[THE DATA Boundary: Start]

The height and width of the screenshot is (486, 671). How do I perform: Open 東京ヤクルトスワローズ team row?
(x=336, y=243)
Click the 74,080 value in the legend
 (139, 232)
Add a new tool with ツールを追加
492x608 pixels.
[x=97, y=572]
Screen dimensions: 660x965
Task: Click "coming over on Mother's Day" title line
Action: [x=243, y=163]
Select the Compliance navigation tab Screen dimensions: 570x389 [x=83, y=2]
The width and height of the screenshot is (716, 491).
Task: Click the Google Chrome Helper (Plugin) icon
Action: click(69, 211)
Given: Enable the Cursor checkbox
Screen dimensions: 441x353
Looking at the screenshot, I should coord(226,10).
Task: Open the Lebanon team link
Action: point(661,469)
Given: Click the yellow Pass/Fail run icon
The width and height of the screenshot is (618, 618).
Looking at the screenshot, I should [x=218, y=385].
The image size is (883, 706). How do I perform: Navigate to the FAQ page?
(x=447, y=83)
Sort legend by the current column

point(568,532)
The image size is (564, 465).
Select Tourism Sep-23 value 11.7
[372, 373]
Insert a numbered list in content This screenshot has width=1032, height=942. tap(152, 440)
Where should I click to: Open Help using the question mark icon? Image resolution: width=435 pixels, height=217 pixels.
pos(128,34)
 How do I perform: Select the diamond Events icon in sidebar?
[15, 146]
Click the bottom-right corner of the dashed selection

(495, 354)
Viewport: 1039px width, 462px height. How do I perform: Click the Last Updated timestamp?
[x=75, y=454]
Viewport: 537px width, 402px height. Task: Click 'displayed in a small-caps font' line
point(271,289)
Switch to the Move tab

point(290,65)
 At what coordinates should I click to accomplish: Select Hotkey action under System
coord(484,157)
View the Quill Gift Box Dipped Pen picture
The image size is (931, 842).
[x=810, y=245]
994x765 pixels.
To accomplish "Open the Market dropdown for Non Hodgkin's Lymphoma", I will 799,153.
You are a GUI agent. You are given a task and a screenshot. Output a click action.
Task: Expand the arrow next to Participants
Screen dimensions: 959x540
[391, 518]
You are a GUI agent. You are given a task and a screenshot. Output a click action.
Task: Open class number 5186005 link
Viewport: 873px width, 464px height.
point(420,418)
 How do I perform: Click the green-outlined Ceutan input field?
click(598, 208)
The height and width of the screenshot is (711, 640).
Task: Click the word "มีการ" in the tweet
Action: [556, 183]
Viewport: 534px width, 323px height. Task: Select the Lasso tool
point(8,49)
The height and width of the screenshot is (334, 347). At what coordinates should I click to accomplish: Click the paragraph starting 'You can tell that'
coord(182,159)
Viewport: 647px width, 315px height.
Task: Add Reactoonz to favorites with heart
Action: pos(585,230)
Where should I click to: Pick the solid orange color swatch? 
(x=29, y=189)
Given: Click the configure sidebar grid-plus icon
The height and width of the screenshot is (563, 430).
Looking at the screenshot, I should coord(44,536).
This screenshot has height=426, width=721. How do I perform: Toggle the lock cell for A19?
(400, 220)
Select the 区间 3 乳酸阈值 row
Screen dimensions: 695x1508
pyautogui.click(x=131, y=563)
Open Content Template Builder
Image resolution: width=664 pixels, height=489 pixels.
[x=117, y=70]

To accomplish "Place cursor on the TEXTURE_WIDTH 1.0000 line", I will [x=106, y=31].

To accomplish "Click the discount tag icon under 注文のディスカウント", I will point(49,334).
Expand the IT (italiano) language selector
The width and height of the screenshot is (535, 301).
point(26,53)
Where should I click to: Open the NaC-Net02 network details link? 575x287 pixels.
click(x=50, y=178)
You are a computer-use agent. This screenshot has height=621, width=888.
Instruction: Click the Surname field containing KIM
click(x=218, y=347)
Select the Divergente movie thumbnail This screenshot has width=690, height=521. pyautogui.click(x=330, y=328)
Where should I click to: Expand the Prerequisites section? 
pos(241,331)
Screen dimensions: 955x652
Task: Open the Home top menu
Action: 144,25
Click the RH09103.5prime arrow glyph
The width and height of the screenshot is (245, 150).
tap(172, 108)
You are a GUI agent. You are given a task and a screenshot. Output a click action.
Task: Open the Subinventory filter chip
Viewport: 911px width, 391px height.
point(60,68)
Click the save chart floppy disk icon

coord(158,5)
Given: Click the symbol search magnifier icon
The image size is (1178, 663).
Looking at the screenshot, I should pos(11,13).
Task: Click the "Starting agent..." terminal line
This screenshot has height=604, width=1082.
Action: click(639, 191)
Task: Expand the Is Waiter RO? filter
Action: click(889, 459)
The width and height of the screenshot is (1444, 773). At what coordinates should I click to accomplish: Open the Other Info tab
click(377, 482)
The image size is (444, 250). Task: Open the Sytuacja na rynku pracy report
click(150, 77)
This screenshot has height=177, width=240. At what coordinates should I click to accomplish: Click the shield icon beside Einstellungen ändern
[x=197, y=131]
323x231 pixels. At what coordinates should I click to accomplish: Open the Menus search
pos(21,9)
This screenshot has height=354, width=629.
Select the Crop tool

[THE DATA Boundary: End]

EXERCISE AIM: Return each line in the records that holds the string "will".

TASK SOLUTION:
To accomplish "Open the Market dropdown for Non Hodgkin's Lymphoma", I will 799,153.
To accomplish "Place cursor on the TEXTURE_WIDTH 1.0000 line", I will [x=106, y=31].
To accomplish "Click the discount tag icon under 注文のディスカウント", I will point(49,334).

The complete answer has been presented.